DATA RECORDS:

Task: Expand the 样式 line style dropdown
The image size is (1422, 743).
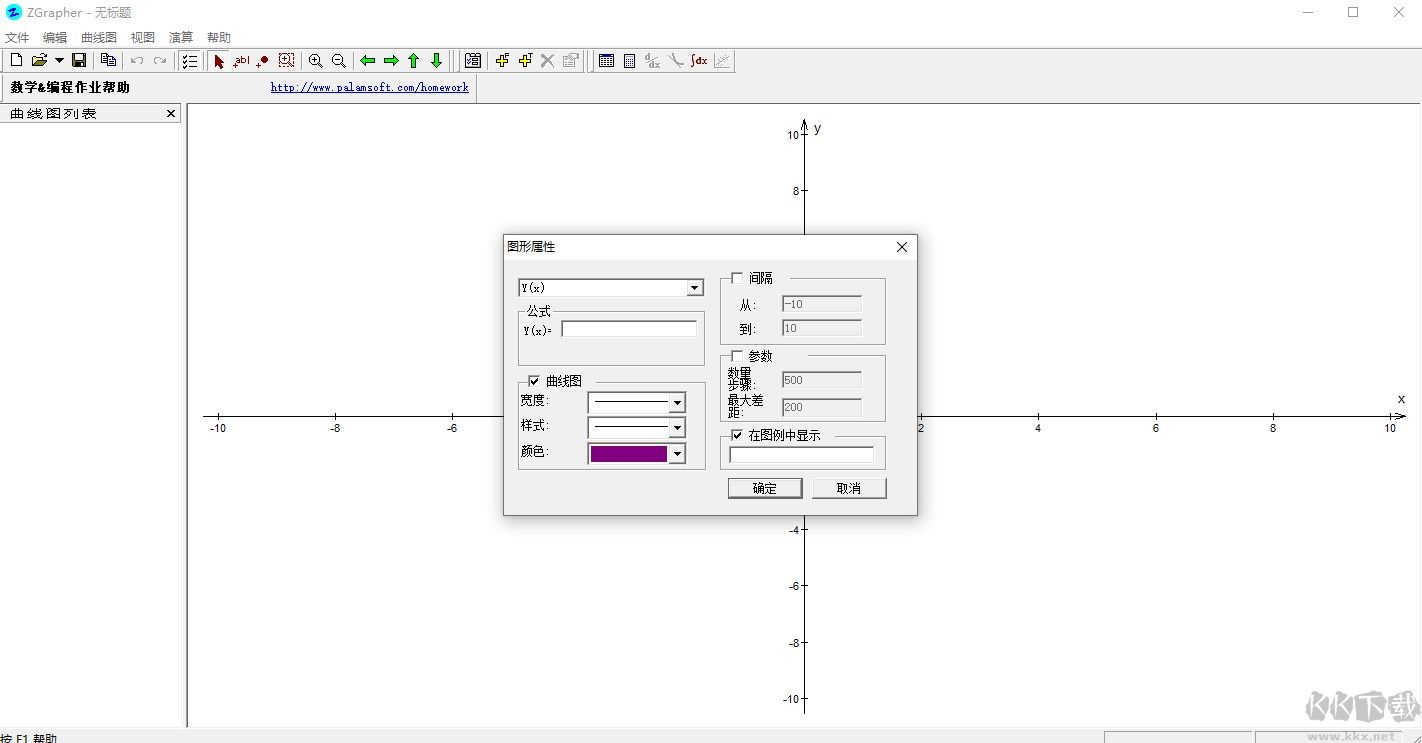Action: pos(677,428)
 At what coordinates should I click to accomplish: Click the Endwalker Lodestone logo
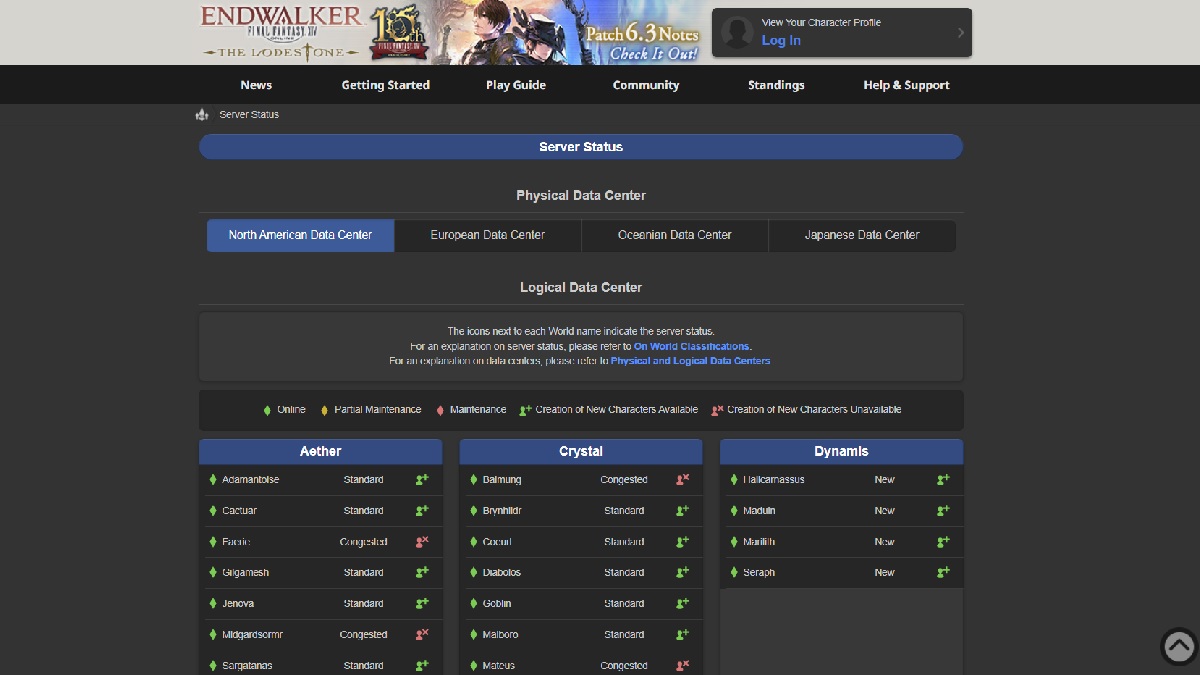coord(281,32)
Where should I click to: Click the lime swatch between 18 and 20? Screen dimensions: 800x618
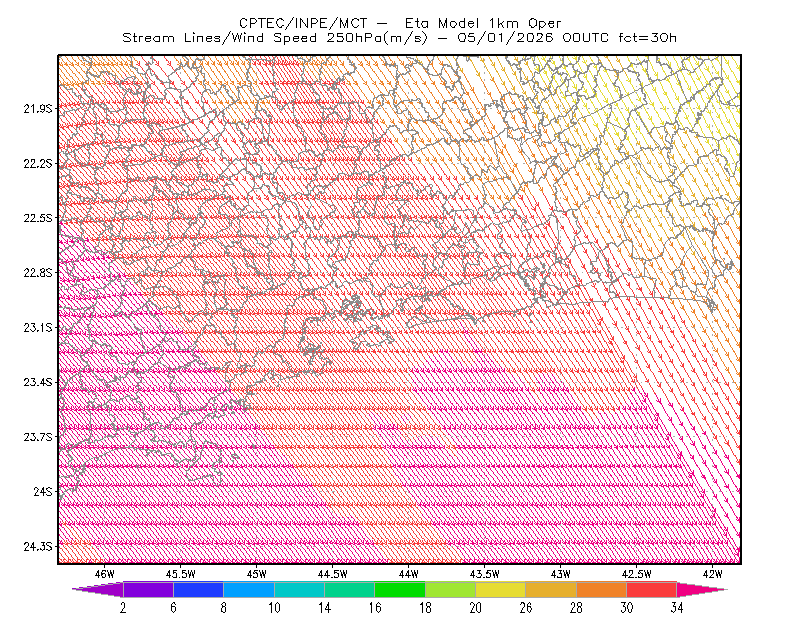click(451, 589)

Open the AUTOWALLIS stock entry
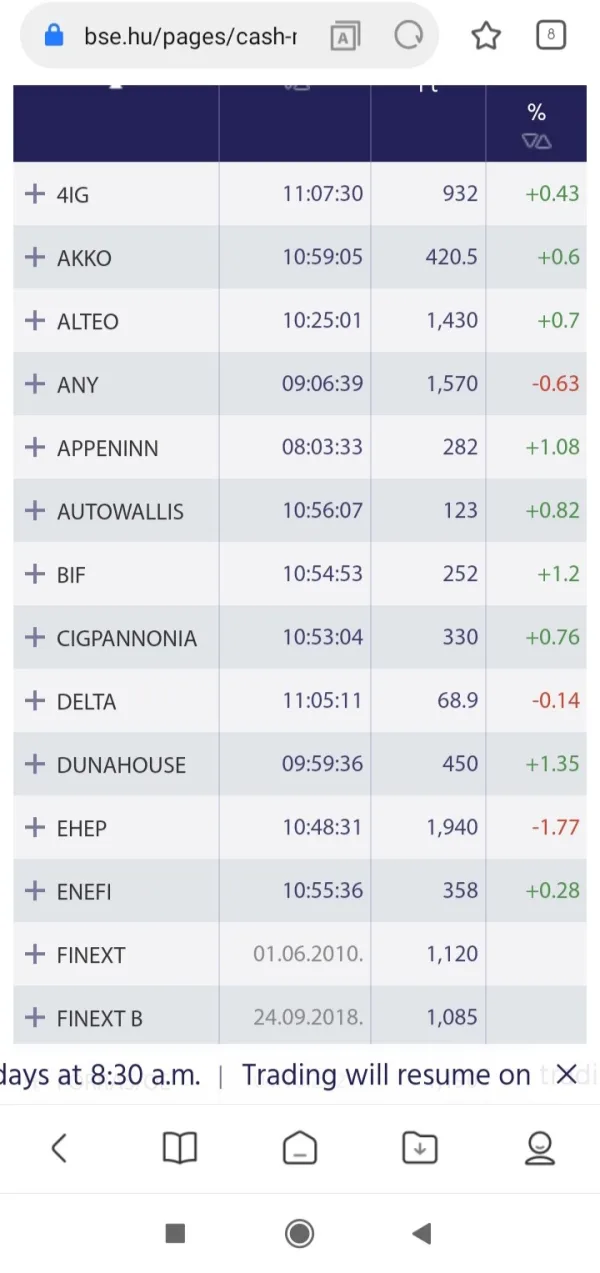120,512
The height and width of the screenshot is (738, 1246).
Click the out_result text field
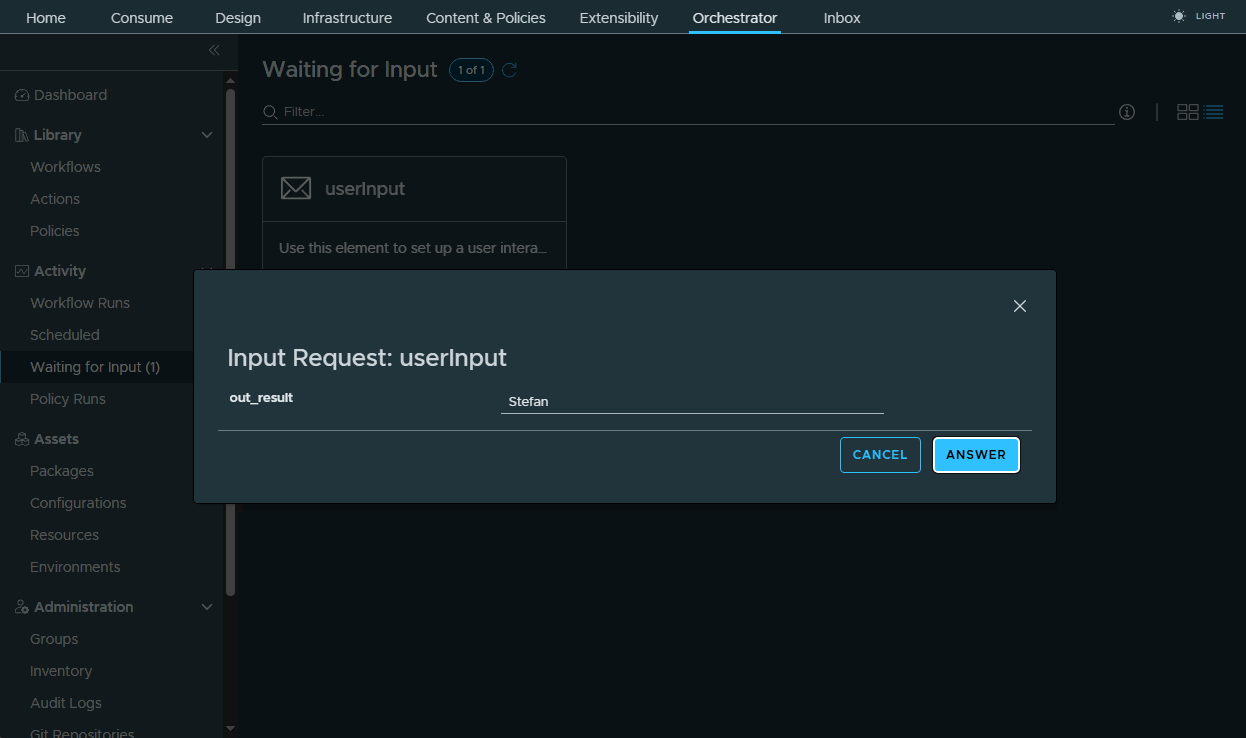tap(691, 402)
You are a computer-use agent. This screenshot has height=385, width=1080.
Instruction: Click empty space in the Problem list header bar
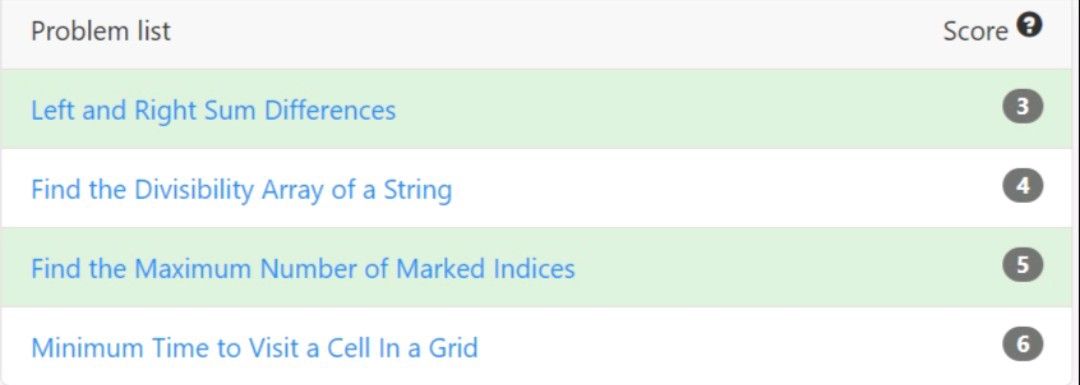[551, 32]
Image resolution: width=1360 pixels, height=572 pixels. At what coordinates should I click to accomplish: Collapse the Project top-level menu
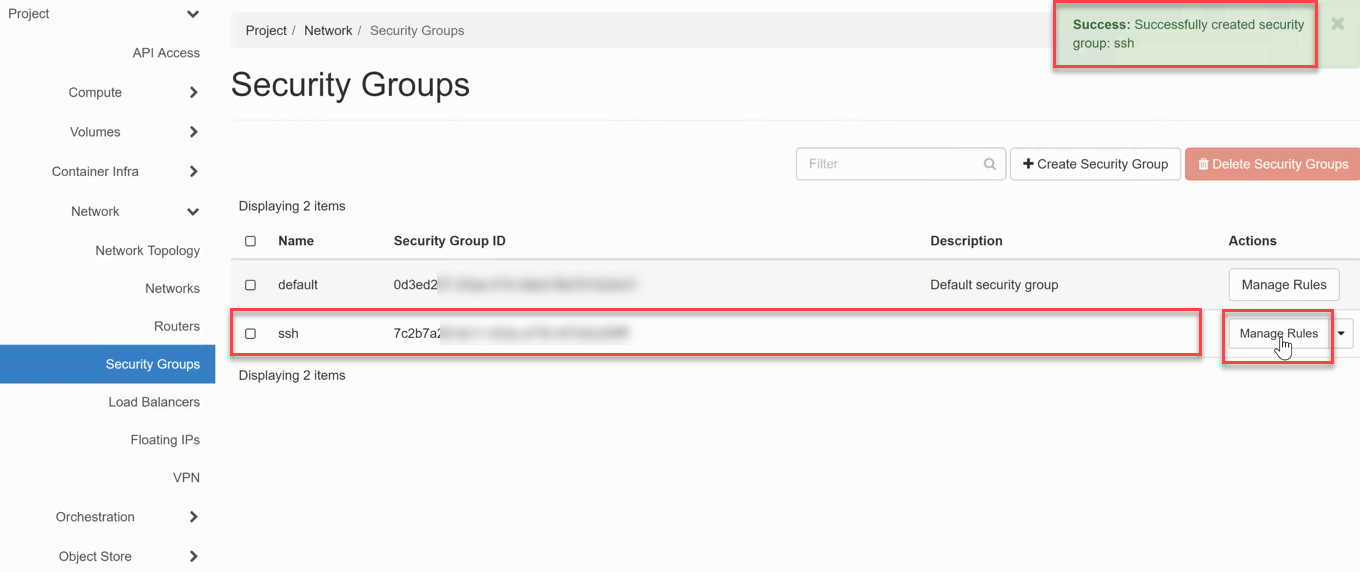[x=193, y=14]
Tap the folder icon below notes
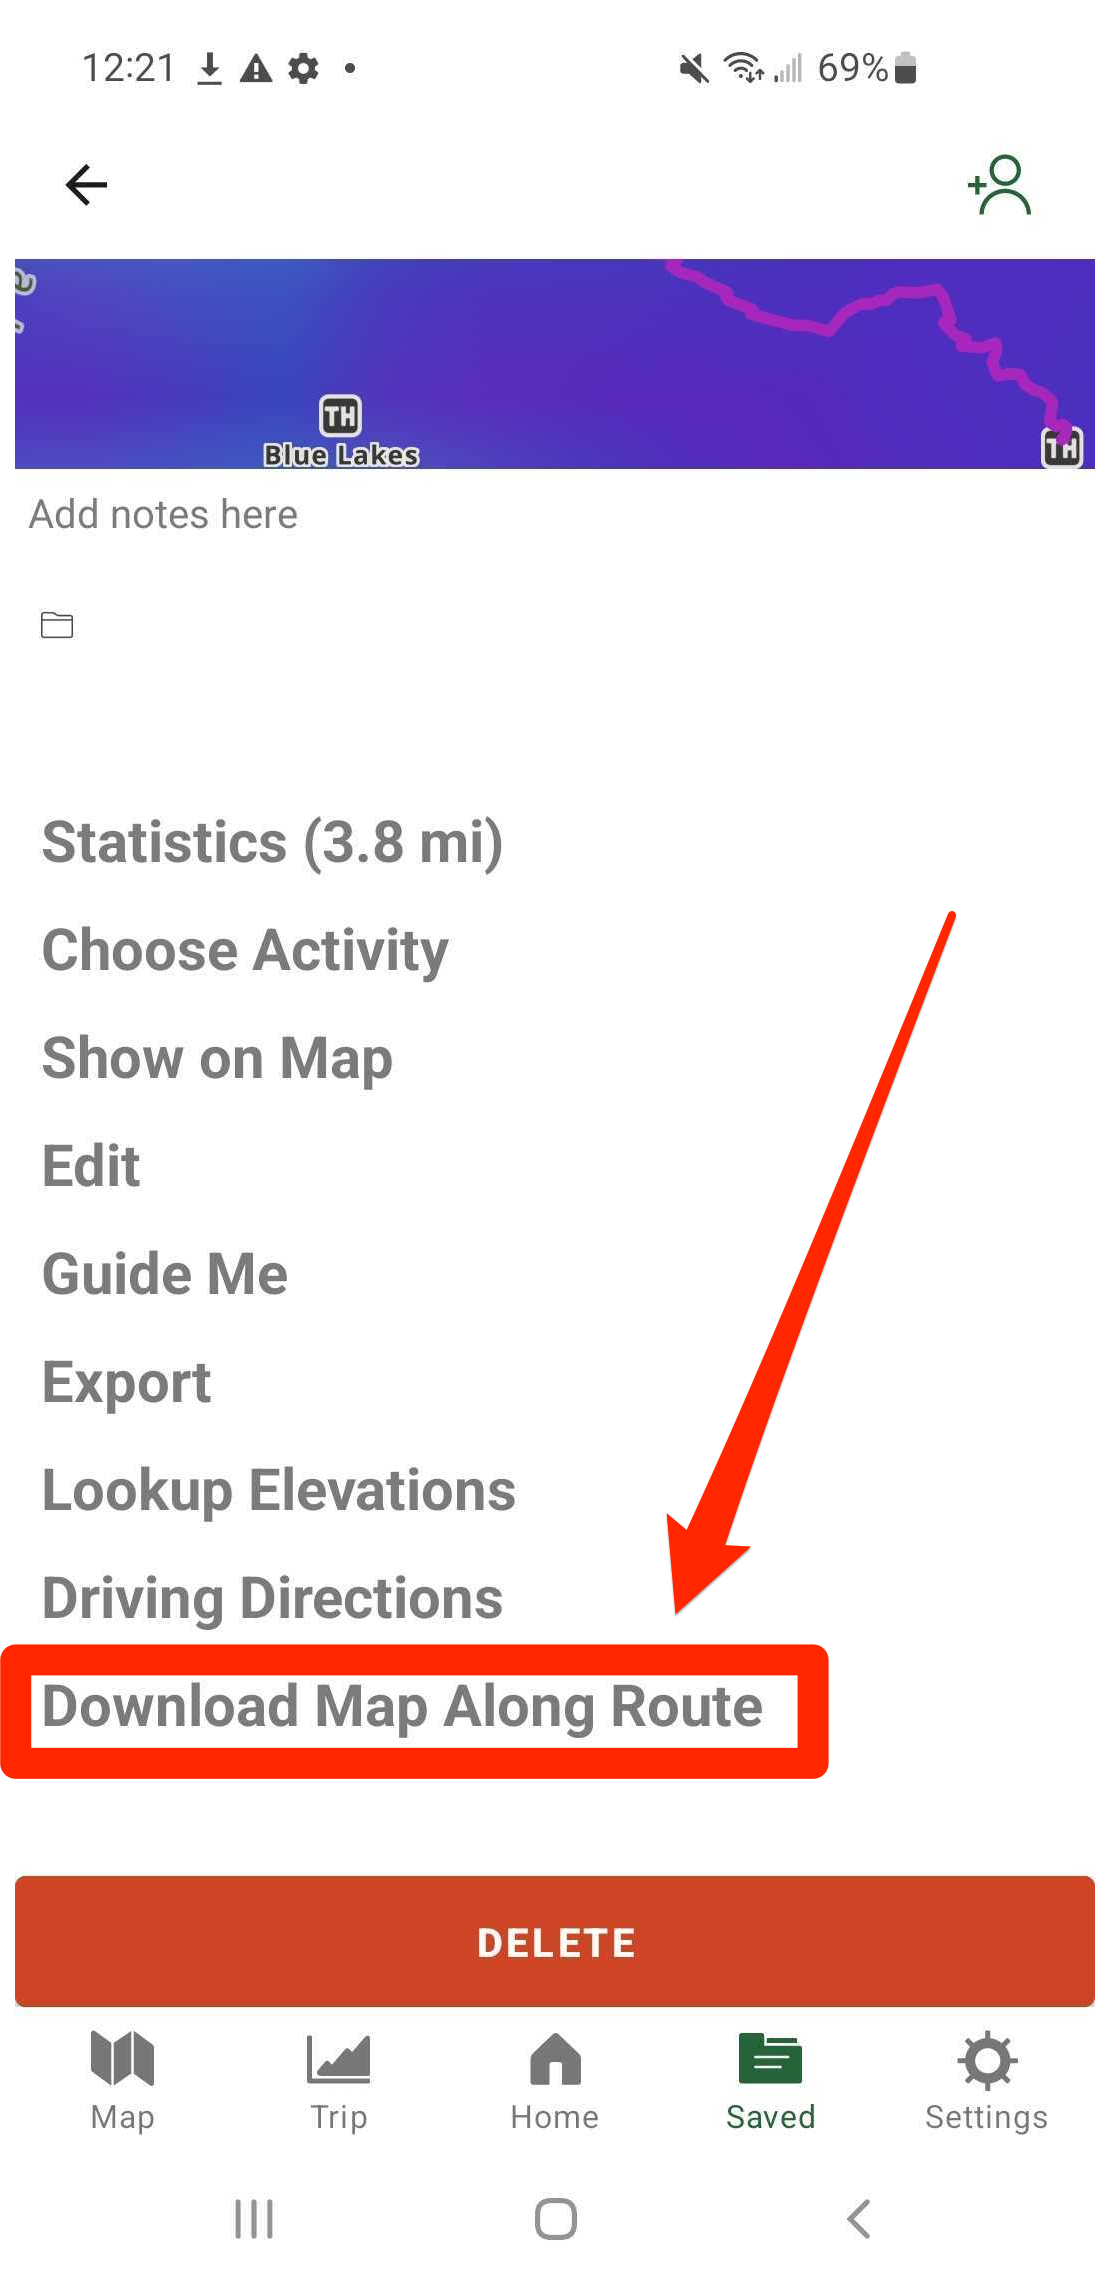Image resolution: width=1095 pixels, height=2280 pixels. [57, 625]
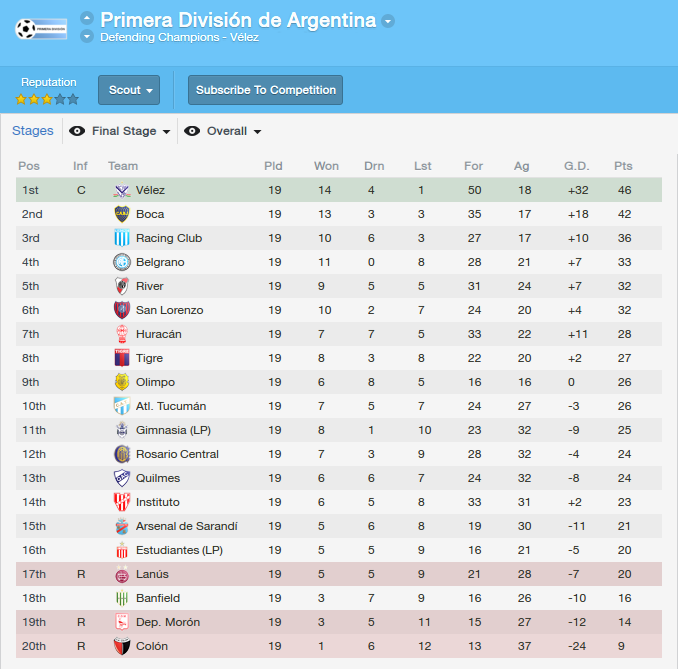The height and width of the screenshot is (669, 678).
Task: Click the Rosario Central crest icon
Action: pos(122,454)
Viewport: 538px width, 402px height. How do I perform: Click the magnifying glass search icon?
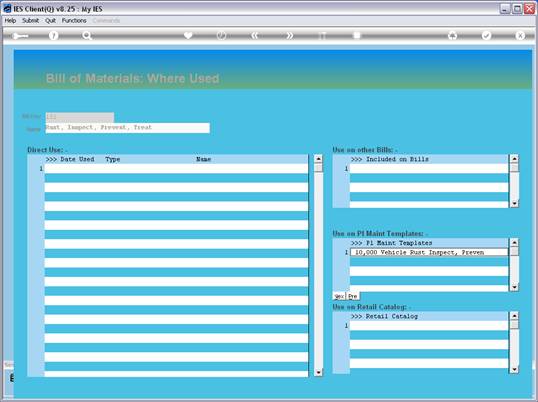click(87, 36)
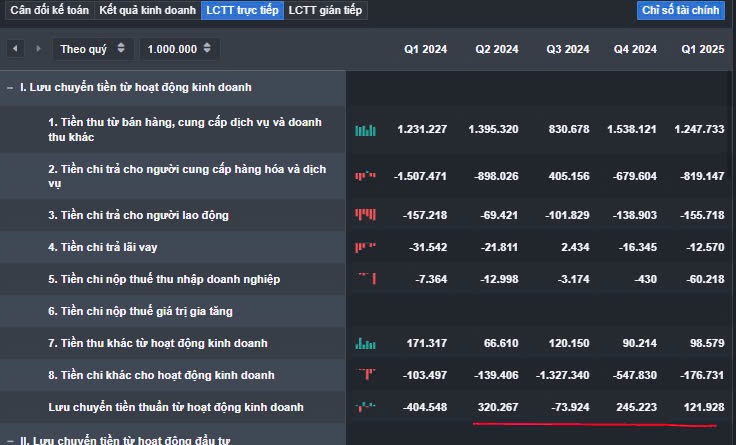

TASK PROMPT: You need to copy every entry exactly, taking out only the pictures.

FINAL ANSWER:
Task: Expand the 样式 line style dropdown
The image size is (1422, 743).
Action: pos(677,428)
 At what coordinates should I click to accomplish: Click the Endwalker Lodestone logo
coord(281,32)
Where should I click to: Click the lime swatch between 18 and 20? Screen dimensions: 800x618
click(451, 589)

Open the AUTOWALLIS stock entry
120,512
The height and width of the screenshot is (738, 1246).
Click the out_result text field
tap(691, 402)
You are a computer-use agent. This screenshot has height=385, width=1080.
Instruction: Click empty space in the Problem list header bar
[551, 32]
Image resolution: width=1360 pixels, height=572 pixels. At what coordinates should I click to accomplish: Collapse the Project top-level menu
[x=193, y=14]
Tap the folder icon below notes
Image resolution: width=1095 pixels, height=2280 pixels. [57, 625]
The height and width of the screenshot is (669, 678).
Task: Click the Rosario Central crest icon
Action: pos(122,454)
Viewport: 538px width, 402px height. How do I perform: Click the magnifying glass search icon?
click(87, 36)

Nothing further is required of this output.